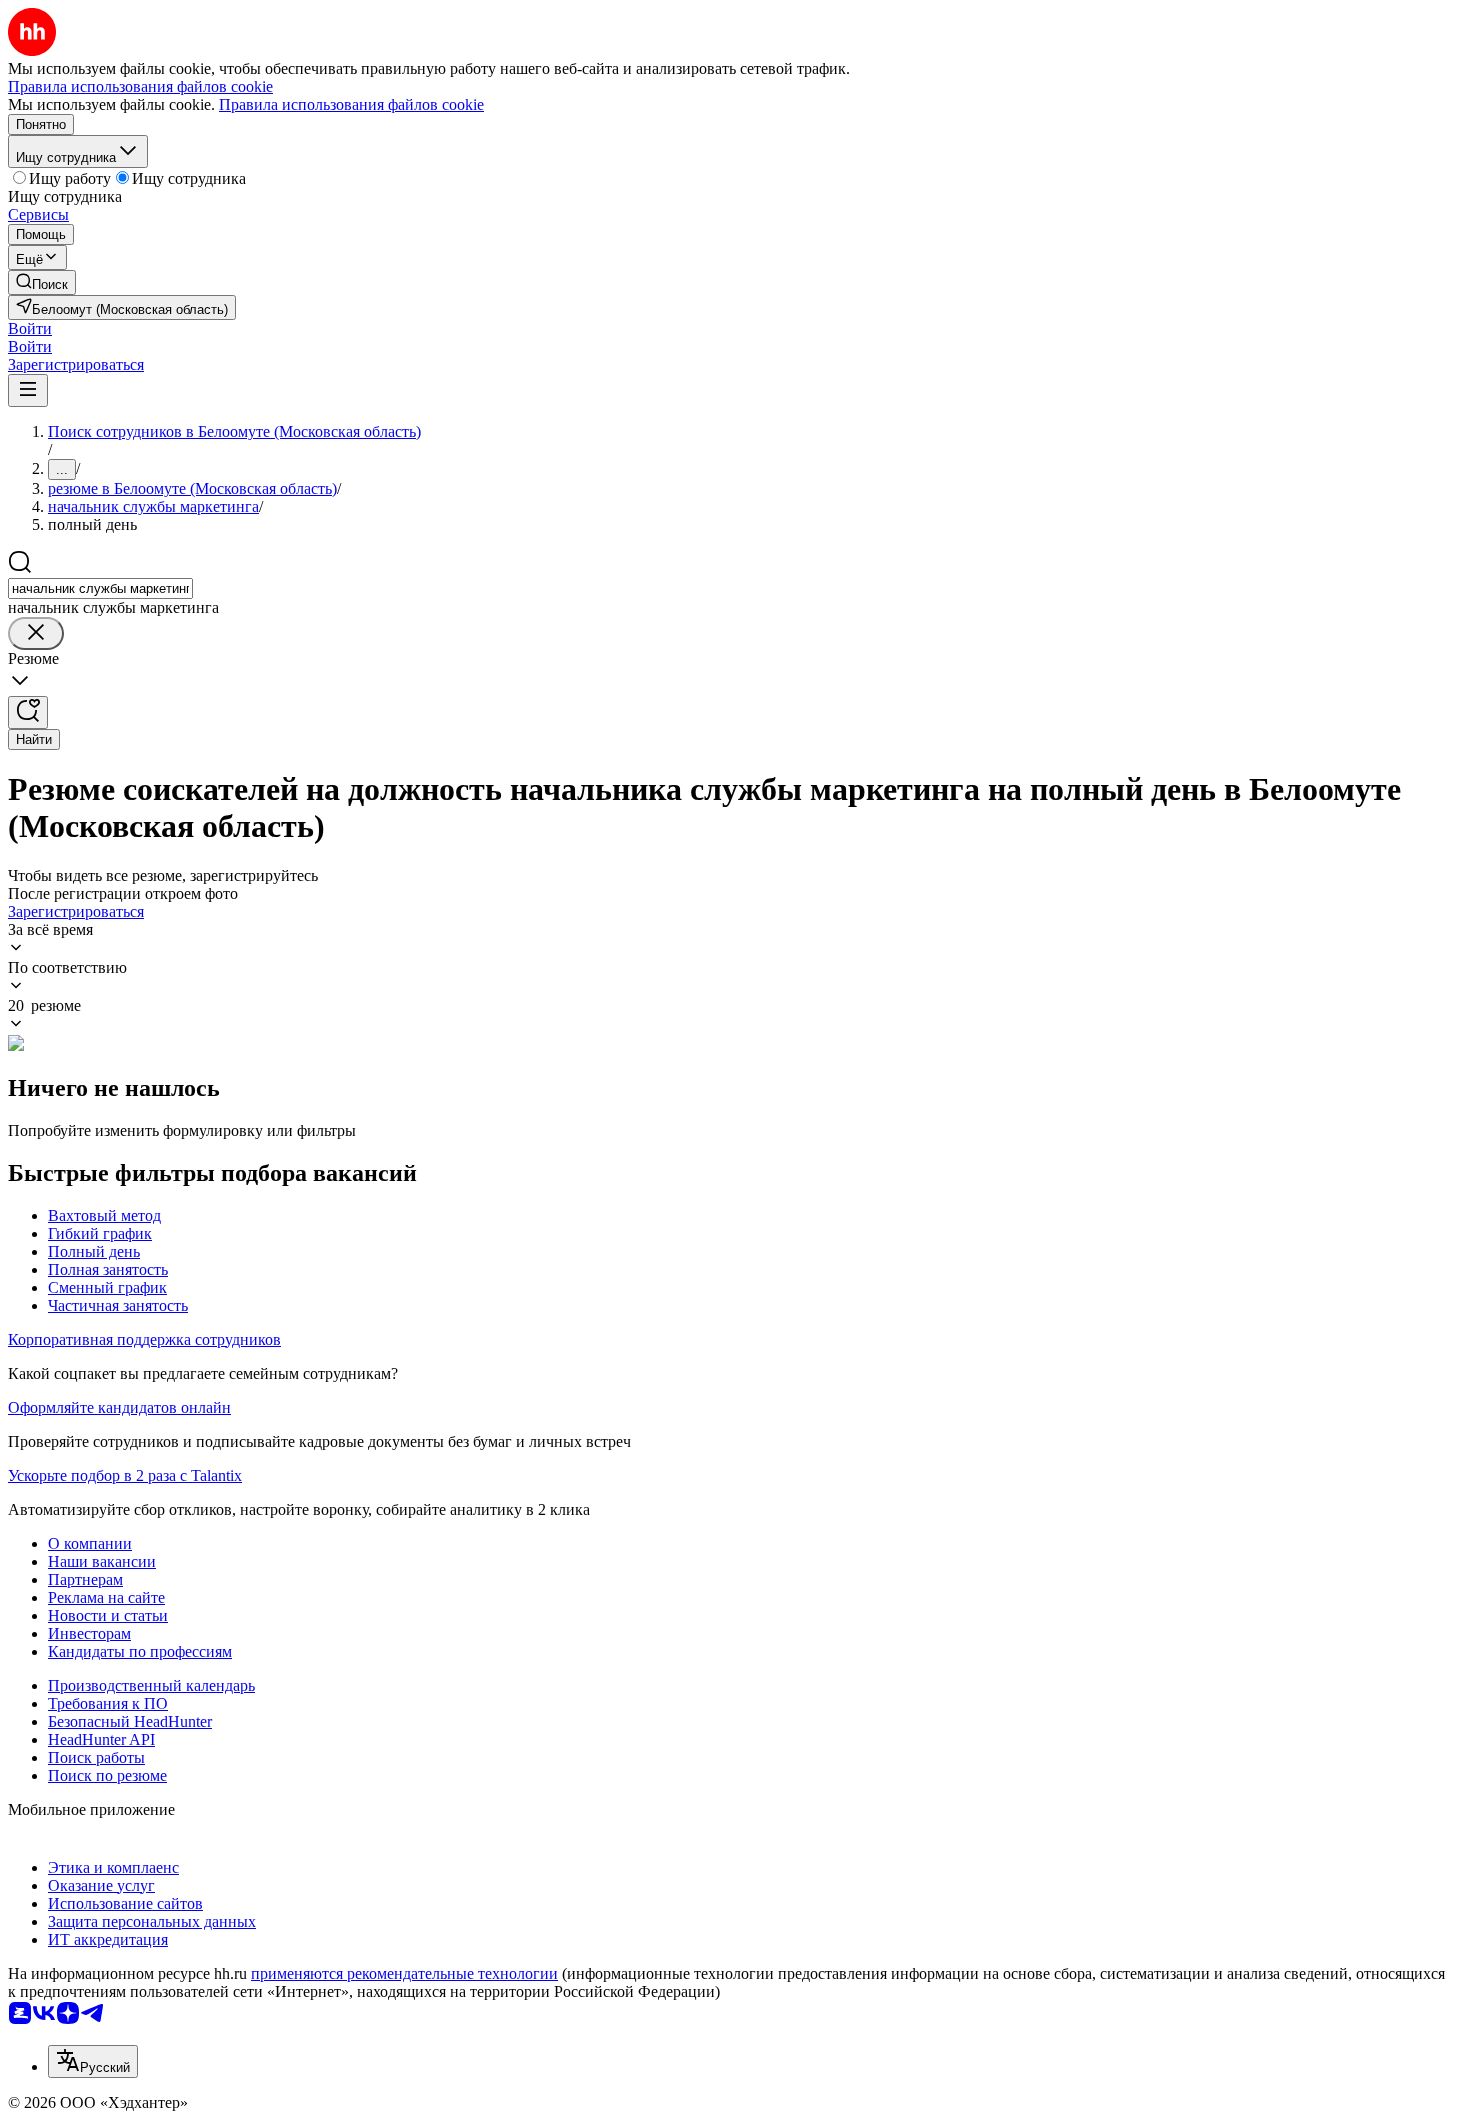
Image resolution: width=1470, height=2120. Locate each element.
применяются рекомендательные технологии (404, 1973)
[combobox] (100, 588)
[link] (42, 282)
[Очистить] (36, 633)
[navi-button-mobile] (28, 390)
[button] (30, 328)
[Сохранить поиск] (28, 712)
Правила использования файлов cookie (351, 104)
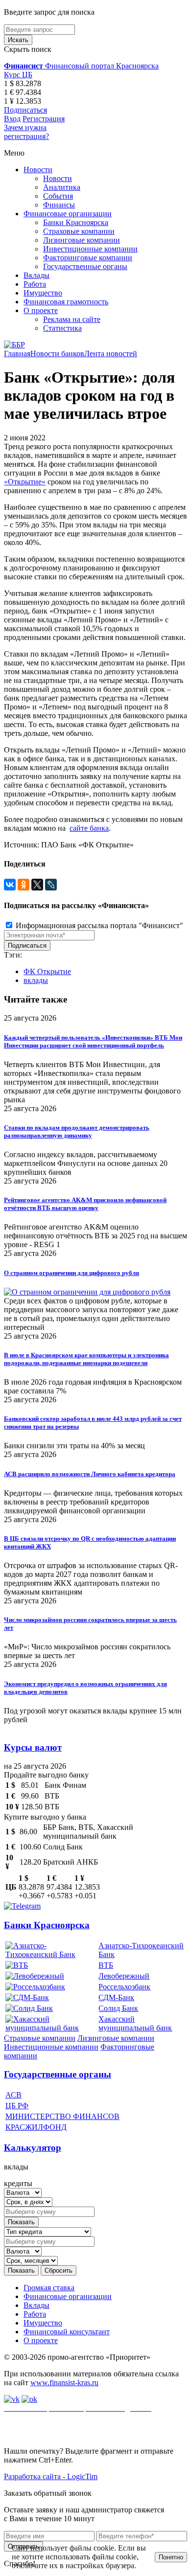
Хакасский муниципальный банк (135, 2023)
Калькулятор (32, 2148)
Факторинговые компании (87, 257)
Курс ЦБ (18, 74)
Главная (17, 353)
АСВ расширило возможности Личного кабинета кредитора (89, 1474)
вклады (36, 980)
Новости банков (57, 353)
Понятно (171, 2557)
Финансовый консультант (67, 2331)
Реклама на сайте (71, 319)
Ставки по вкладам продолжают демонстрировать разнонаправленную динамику (76, 1131)
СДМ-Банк (116, 1997)
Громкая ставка (49, 2287)
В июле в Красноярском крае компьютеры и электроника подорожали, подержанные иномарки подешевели (86, 1359)
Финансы (59, 205)
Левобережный (123, 1976)
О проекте (41, 310)
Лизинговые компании (81, 240)
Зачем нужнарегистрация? (26, 131)
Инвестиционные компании (90, 249)
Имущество (43, 293)
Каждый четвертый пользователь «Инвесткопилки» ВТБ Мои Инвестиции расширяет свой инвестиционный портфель (93, 1041)
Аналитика (61, 187)
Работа (35, 284)
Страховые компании (79, 231)
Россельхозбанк (124, 1987)
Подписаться (25, 110)
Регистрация (44, 118)
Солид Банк (118, 2008)
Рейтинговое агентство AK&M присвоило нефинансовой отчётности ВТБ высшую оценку (85, 1203)
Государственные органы (85, 266)
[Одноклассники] (23, 884)
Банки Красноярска (75, 222)
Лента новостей (110, 353)
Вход (12, 118)
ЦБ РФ (16, 2105)
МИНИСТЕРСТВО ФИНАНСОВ (62, 2116)
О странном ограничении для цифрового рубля (71, 1273)
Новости (38, 169)
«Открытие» (25, 482)
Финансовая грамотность (66, 301)
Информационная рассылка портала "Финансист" (98, 925)
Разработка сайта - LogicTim (50, 2476)
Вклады (36, 275)
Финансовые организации (68, 213)
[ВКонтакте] (10, 884)
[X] (37, 884)
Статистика (62, 328)
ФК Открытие (47, 971)
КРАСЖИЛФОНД (36, 2127)
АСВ (13, 2095)
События (58, 196)
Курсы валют (33, 1747)
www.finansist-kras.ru (64, 2382)
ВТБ (105, 1965)
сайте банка (89, 828)
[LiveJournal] (51, 884)
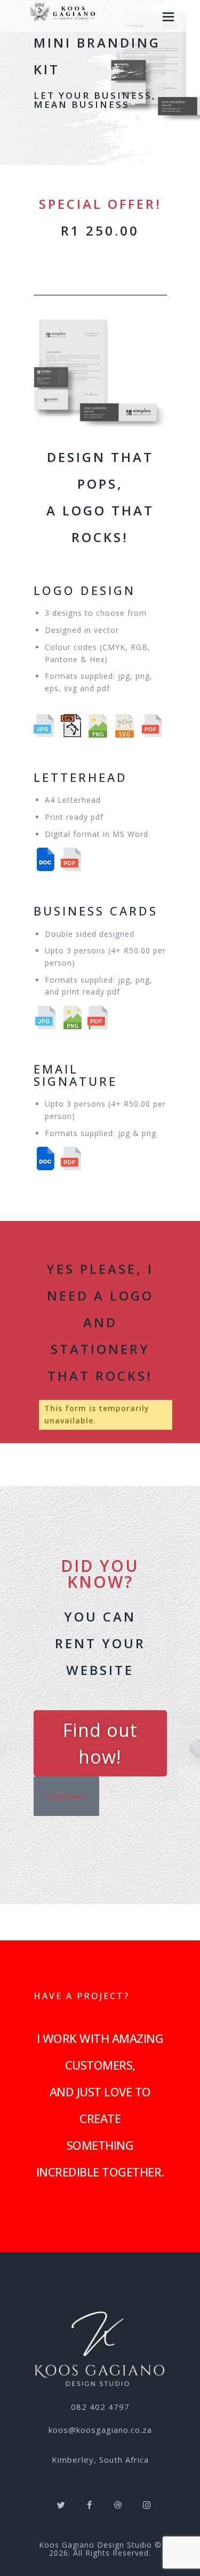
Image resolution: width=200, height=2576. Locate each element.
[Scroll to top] (189, 2565)
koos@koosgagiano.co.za (100, 2429)
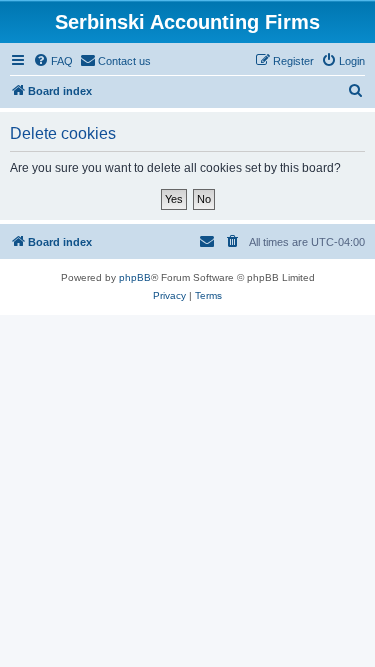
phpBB (135, 277)
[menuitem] (53, 61)
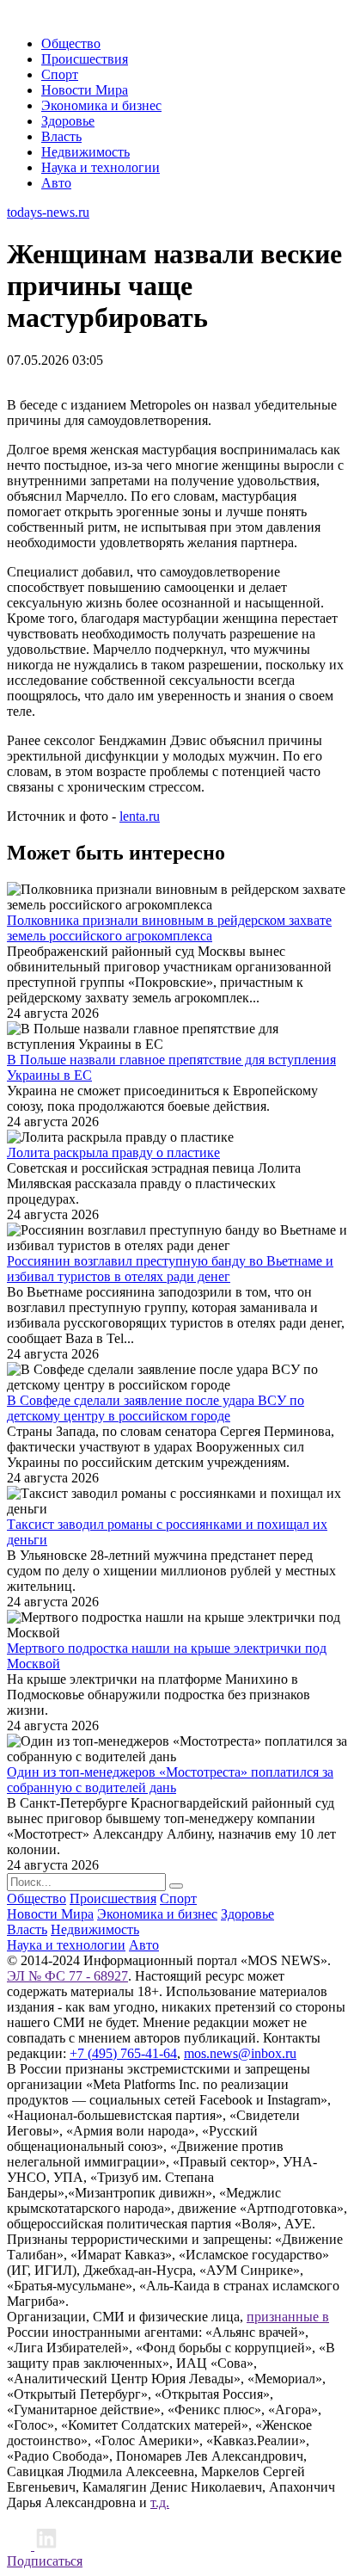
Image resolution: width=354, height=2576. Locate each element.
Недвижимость (85, 152)
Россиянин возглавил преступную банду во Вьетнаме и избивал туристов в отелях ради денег (170, 1269)
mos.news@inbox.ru (240, 2053)
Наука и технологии (100, 167)
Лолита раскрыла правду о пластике (113, 1152)
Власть (61, 136)
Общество (71, 43)
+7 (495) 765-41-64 (123, 2053)
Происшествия (84, 59)
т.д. (159, 2502)
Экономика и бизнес (101, 105)
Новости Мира (84, 90)
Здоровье (68, 121)
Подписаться (44, 2561)
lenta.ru (139, 816)
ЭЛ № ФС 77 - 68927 (67, 1976)
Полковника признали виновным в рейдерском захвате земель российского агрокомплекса (169, 928)
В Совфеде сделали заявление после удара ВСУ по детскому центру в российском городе (155, 1408)
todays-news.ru (48, 212)
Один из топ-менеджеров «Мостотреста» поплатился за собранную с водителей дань (170, 1780)
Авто (56, 183)
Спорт (59, 74)
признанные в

────

▶ **Exercise brief**:
Please print all the lines above exactly as given and leave out every picture.

▶ **Exercise response**:
Image resolution: width=1470, height=2120. Locate each element.
применяются рекомендательные технологии (404, 1973)
[combobox] (100, 588)
[link] (42, 282)
[Очистить] (36, 633)
[navi-button-mobile] (28, 390)
[button] (30, 328)
[Сохранить поиск] (28, 712)
Правила использования файлов cookie (351, 104)
Хакасский муниципальный банк (135, 2023)
Калькулятор (32, 2148)
Факторинговые компании (87, 257)
Курс ЦБ (18, 74)
Главная (17, 353)
АСВ расширило возможности Личного кабинета кредитора (89, 1474)
вклады (36, 980)
Новости банков (57, 353)
Понятно (171, 2557)
Финансовый консультант (67, 2331)
Реклама на сайте (71, 319)
Ставки по вкладам продолжают демонстрировать разнонаправленную динамику (76, 1131)
СДМ-Банк (116, 1997)
Громкая ставка (49, 2287)
В июле в Красноярском крае компьютеры и электроника подорожали, подержанные иномарки подешевели (86, 1359)
Финансы (59, 205)
Левобережный (123, 1976)
О проекте (41, 310)
Лизинговые компании (81, 240)
Зачем нужнарегистрация? (26, 131)
Инвестиционные компании (90, 249)
Имущество (43, 293)
Каждый четвертый пользователь «Инвесткопилки» ВТБ Мои Инвестиции расширяет свой инвестиционный портфель (93, 1041)
Аналитика (61, 187)
Работа (35, 284)
Страховые компании (79, 231)
Россельхозбанк (124, 1987)
Подписаться (25, 110)
Регистрация (44, 118)
Солид Банк (118, 2008)
Рейтинговое агентство AK&M присвоило нефинансовой отчётности ВТБ высшую оценку (85, 1203)
Государственные органы (85, 266)
[Одноклассники] (23, 884)
Банки Красноярска (75, 222)
Лента новостей (110, 353)
Вход (12, 118)
ЦБ РФ (16, 2105)
МИНИСТЕРСТВО ФИНАНСОВ (62, 2116)
О странном ограничении для цифрового рубля (71, 1273)
Новости (38, 169)
«Открытие» (25, 482)
Финансовая грамотность (66, 301)
Информационная рассылка портала "Финансист" (98, 925)
Разработка сайта - LogicTim (50, 2476)
Вклады (36, 275)
Финансовые организации (68, 213)
[ВКонтакте] (10, 884)
[X] (37, 884)
Статистика (62, 328)
ФК Открытие (47, 971)
КРАСЖИЛФОНД (36, 2127)
АСВ (13, 2095)
События (58, 196)
Курсы валют (33, 1747)
www.finansist-kras.ru (64, 2382)
ВТБ (105, 1965)
сайте банка (89, 828)
[LiveJournal] (51, 884)
Image resolution: width=200, height=2576. Locate each element.
[Scroll to top] (189, 2565)
koos@koosgagiano.co.za (100, 2429)
phpBB (135, 277)
[menuitem] (53, 61)
Image resolution: width=354, height=2576. Locate each element.
Недвижимость (85, 152)
Россиянин возглавил преступную банду во Вьетнаме и избивал туристов в отелях ради денег (170, 1269)
mos.news@inbox.ru (240, 2053)
Наука и технологии (100, 167)
Лолита раскрыла правду о пластике (113, 1152)
Власть (61, 136)
Общество (71, 43)
+7 (495) 765-41-64 (123, 2053)
Происшествия (84, 59)
т.д. (159, 2502)
Экономика и бизнес (101, 105)
Новости Мира (84, 90)
Здоровье (68, 121)
Подписаться (44, 2561)
lenta.ru (139, 816)
ЭЛ № ФС 77 - 68927 (67, 1976)
Полковника признали виновным в рейдерском захвате земель российского агрокомплекса (169, 928)
В Совфеде сделали заявление после удара ВСУ по детскому центру в российском городе (155, 1408)
todays-news.ru (48, 212)
Один из топ-менеджеров «Мостотреста» поплатился за собранную с водителей дань (170, 1780)
Авто (56, 183)
Спорт (59, 74)
признанные в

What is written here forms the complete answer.